(EXTRACT):
· · · ·
It is perfectly reasonable that if the Dow can increase by 400-600 a day, then a commensurate decline would not be wholly unexpected; however, the dips are still dispiriting. The volatility is the trade-off for investing in equity such as stocks, which over the long-term have out-performed every other asset class.
Forget Bulls and Bears, Be an Observant Ostrich An ostrich is “someone who attempts to ignore unpleasant facts or situations.” During crappy markets, investors do not necessarily like to know what’s going on; this is known as the “ostrich effect.” Having a general knowledge that your accounts are not doing well is significantly more pleasant than “knowing” what percentage of your net worth you just loss.
New research suggests that investors check their accounts 50-80% less during bad markets.
Essentially, avoidance becomes our medicine of choice. According to psychologist and author Paul Andreassen, the more information investors have on their holdings, the more they trade and the lower the returns they earn.
True ostriches (those who completely ignore all financial news during bad markets) can come out ahead of these traders, but there is also a big downside. Being completely unplugged causes investors to miss opportunities to win big during the upswing, which will come. The best strategy is to be an observant ostrich. Here are some tips.
· · · ·
(GIVEN DATA):
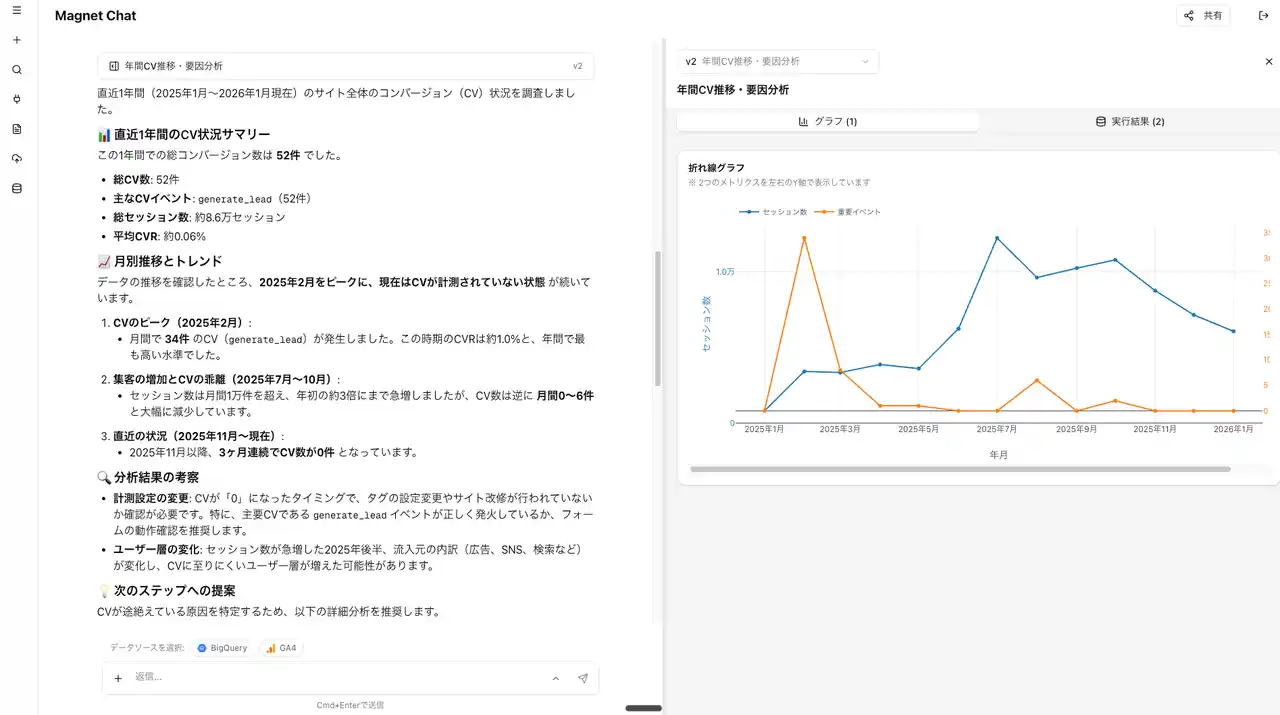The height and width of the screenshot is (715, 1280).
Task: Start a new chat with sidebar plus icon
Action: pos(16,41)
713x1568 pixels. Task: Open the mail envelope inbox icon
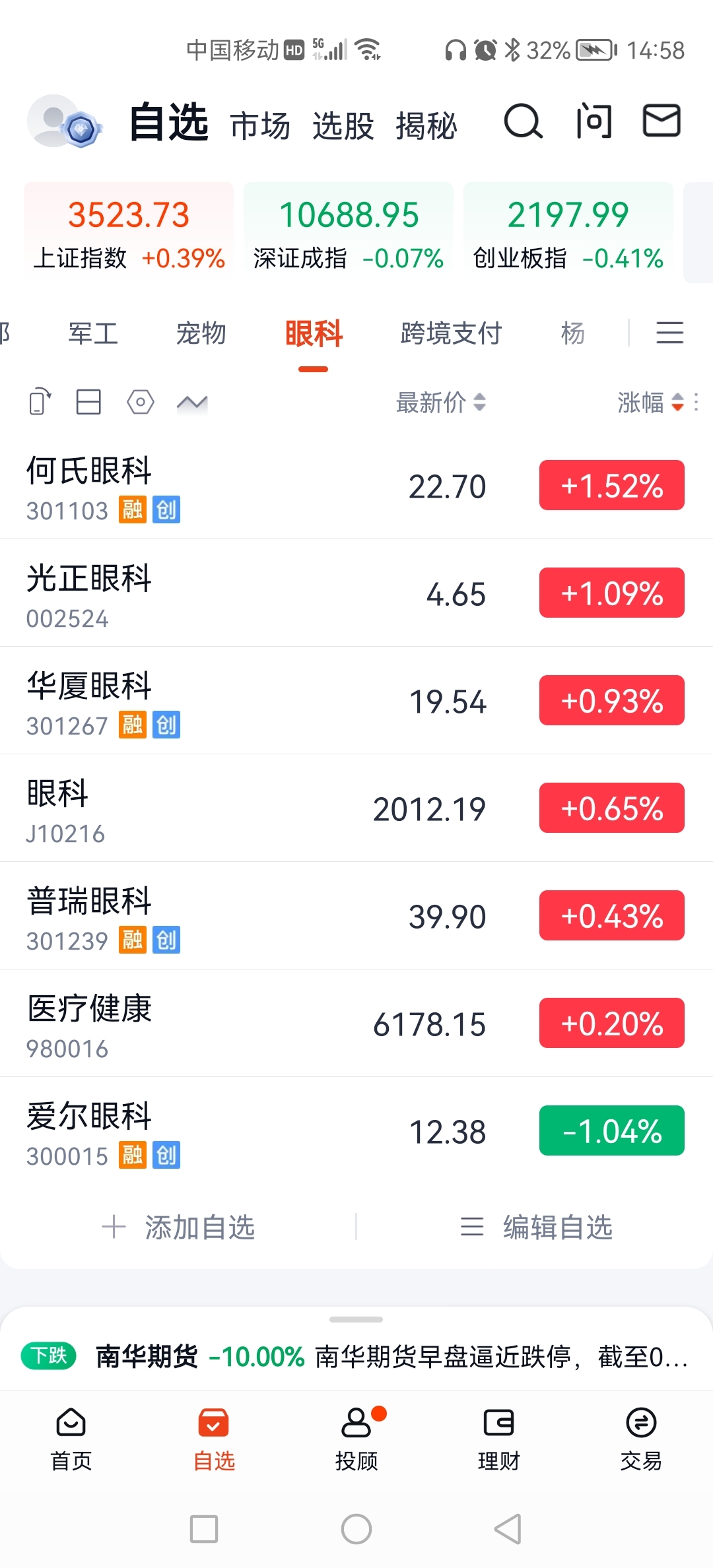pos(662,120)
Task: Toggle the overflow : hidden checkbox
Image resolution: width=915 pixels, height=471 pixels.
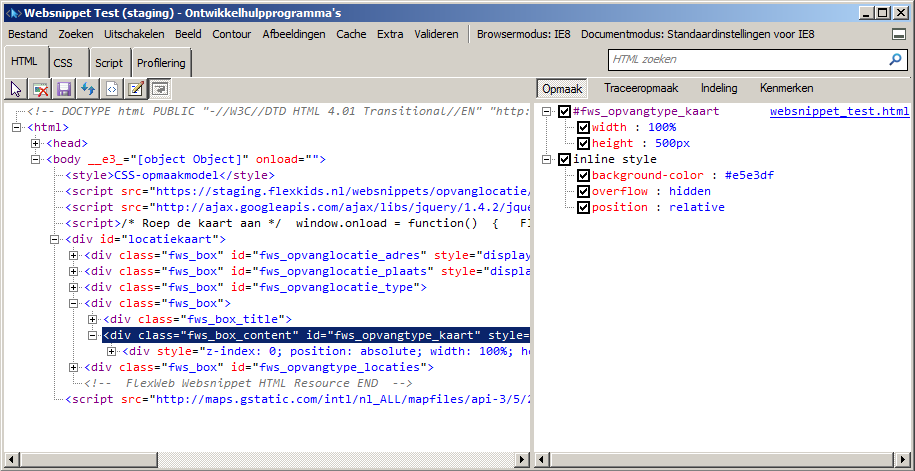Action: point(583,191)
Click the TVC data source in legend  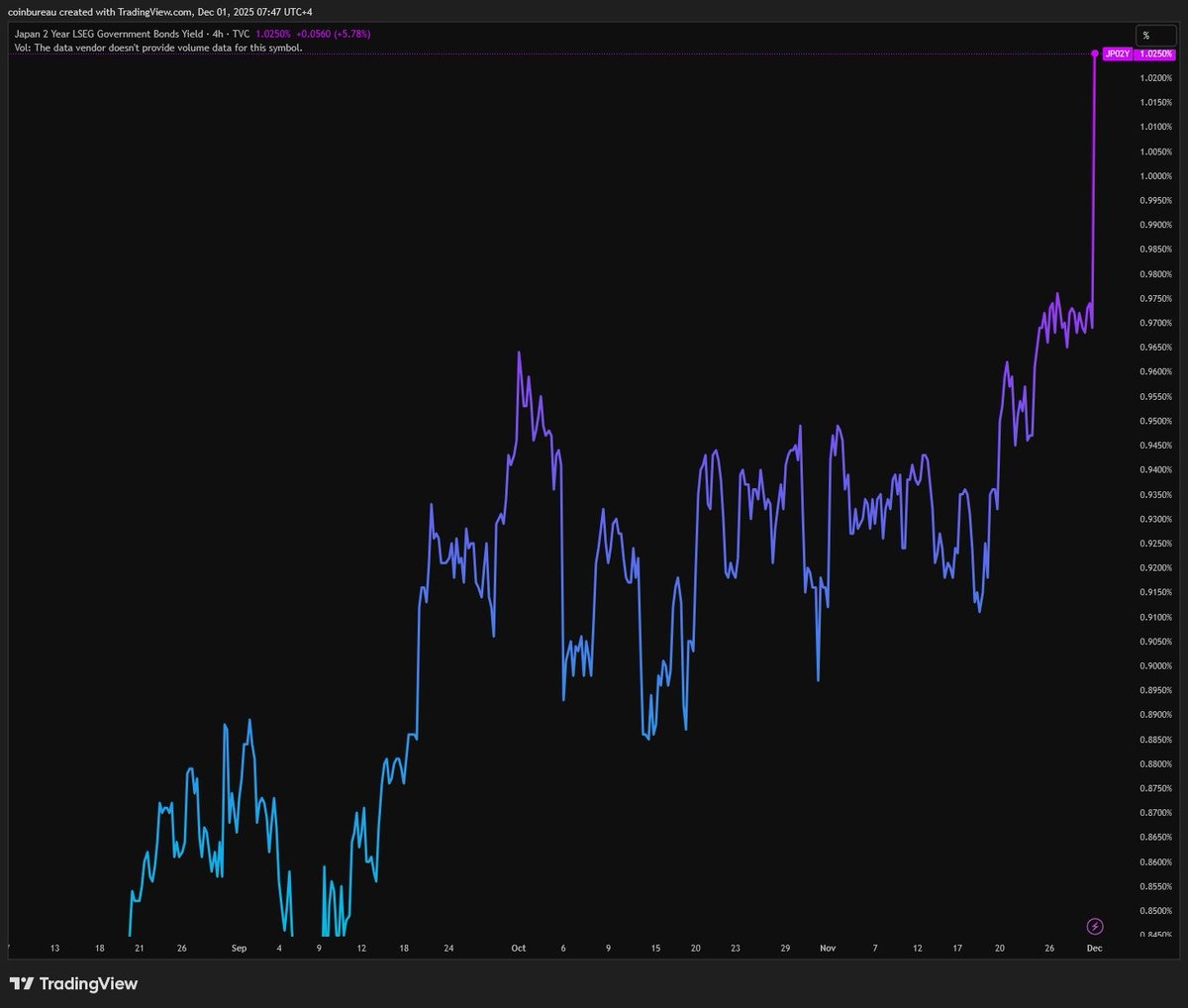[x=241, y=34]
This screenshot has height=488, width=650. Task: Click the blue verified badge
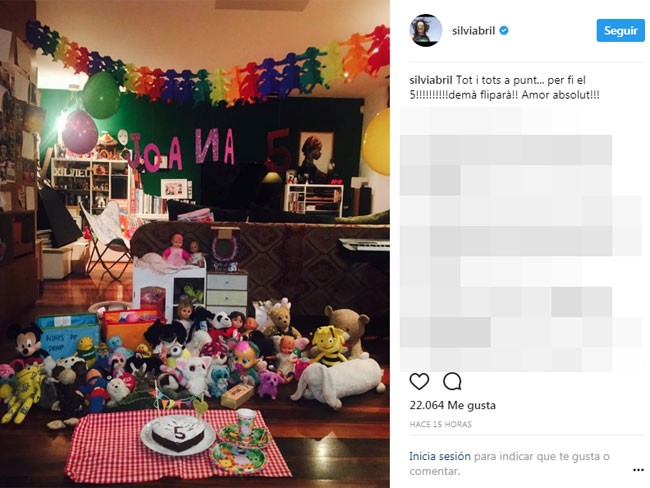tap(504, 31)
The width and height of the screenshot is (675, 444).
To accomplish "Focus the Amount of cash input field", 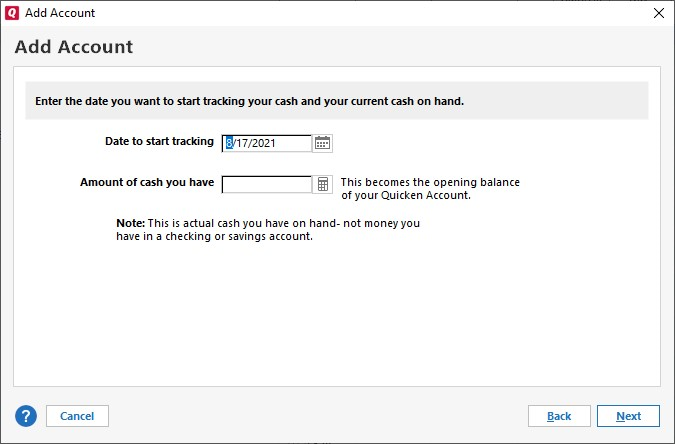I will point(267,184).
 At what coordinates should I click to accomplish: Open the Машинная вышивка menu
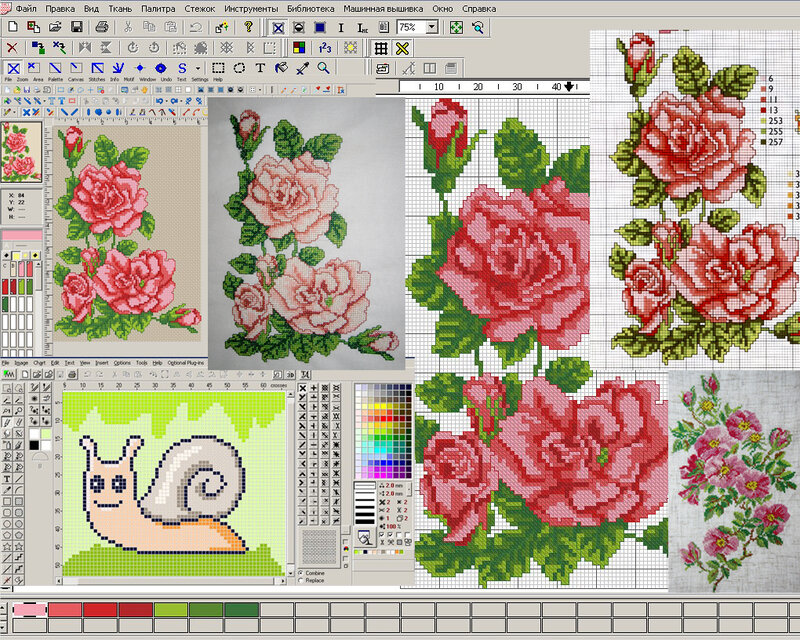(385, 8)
· · · ·
(ACTIVITIES):
• 1. According to the extract on the ostrich effect in investing, how much less often do investors check their accounts during bad markets?
• 2. Continue the extract on the ostrich effect in investing from its final sentence.

(ANSWERS BY ITEM NUMBER):
• 1. They check their accounts 50-80% less often.

• 2.
- Avoid being in fear about the market. Fear breeds bad decisions, such as selling a good stock when its price is low. If the only way for one to avoid fear is to stop looking at headlines during a week where everything appears like it is crashing, then so be it.
- Look for bargains. It is well-known that the best way to invest is to buy low and sell high. Thus, after the dust clears, see if there’s a diamond among the debris. Just because you are not timing the market does not mean you cannot load up on quality equities while their prices are low.
- Maintain a long-term view of wealth. Over time, it is possible to achieve phenomenal wealth. Remember, diligent investors win in the long run.